By Mary Sue Milliken, Susan Feniger, Helene Siegel, Cesare Casella, Jack Bishop, Tom Lacalamita, Heather Dismore, Martin Yan, Dede Wilson, Joan H. Moravek, Kristin Eddy

Street food in many Arabic countries, falafel is a delicious Arabic fast food of fried balls (or patties) of ground and seasoned chickpeas stuffed into a pita bread with lettuce, tomatoes, and a tahini sauce. It’s amazingly easy to make. The chickpeas are soaked overnight and not cooked before being ground up in the food processor with the other ingredients.

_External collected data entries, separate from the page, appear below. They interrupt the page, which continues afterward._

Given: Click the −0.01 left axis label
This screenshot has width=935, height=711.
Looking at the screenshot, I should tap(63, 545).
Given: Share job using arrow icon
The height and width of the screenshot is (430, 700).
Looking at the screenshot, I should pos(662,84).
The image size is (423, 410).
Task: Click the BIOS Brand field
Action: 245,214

[Credit: ©iStockphoto.com/TheCrimsonMonkey]

Credit: ©iStockphoto.com/TheCrimsonMonkey

Preparation time: 30 minutes, plus overnight for soaking the chickpeas

Cooking time: 15 minutes

Yield: 4 servings

1-1⁄4 cups dried chickpeas, soaked overnight in room-temperature water

1 medium onion, chopped

2 cloves garlic, minced

1⁄4 cup packed flat-leaf parsley leaves

2 teaspoons ground cumin

1⁄2 teaspoon ground coriander

1-1⁄2 teaspoons salt

1⁄2 teaspoon baking soda

1⁄4 teaspoon ground cayenne pepper

2 tablespoons all-purpose flour

Vegetable oil for frying

For serving:

4 pita breads, warmed

2 cups iceberg lettuce, shredded

1 tomato, cored and diced

1⁄2 cup Tahini with Yogurt Dip

  1. Drain the chickpeas. Place in a food processor bowl and coarsely chop.

  2. Add the onion, garlic, parsley, cumin, coriander, salt, baking soda, and cayenne pepper. Process until finely chopped.

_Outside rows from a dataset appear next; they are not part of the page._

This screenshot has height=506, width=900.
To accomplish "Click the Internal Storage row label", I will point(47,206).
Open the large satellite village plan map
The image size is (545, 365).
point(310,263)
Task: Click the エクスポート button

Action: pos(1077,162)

  3. Place the mixture in a bowl and add the flour.

  4. With wet hands, form 4 patties, about 3 inches in diameter.

  5. Fill a large nonstick skillet with 1⁄2 inch of the vegetable oil. Heat over medium-high heat. Fry the falafels on each side until golden brown. Drain on paper towels.

  6. Open one edge of the pita breads. Place a quarter of the lettuce and tomatoes in each. Place a falafel in each pita bread. Drizzle the falafel with some of the Tahini with YogurtDip.

To serve falafel as an appetizer, roll the mixture into small bite-sized balls and fry them until golden brown. Serve on a bed of lettuce and diced tomato. Drizzle generously with some of the sauce.

Tahini with Yogurt Dip

Preparation time: 5 minutes

Yield: 2-1/4 cups

1 cup tahini

1-1/4 cups drained or Greek-style yogurt

Salt

Combine the tahini and yogurt in a mixing bowl. Taste and add salt if necessary.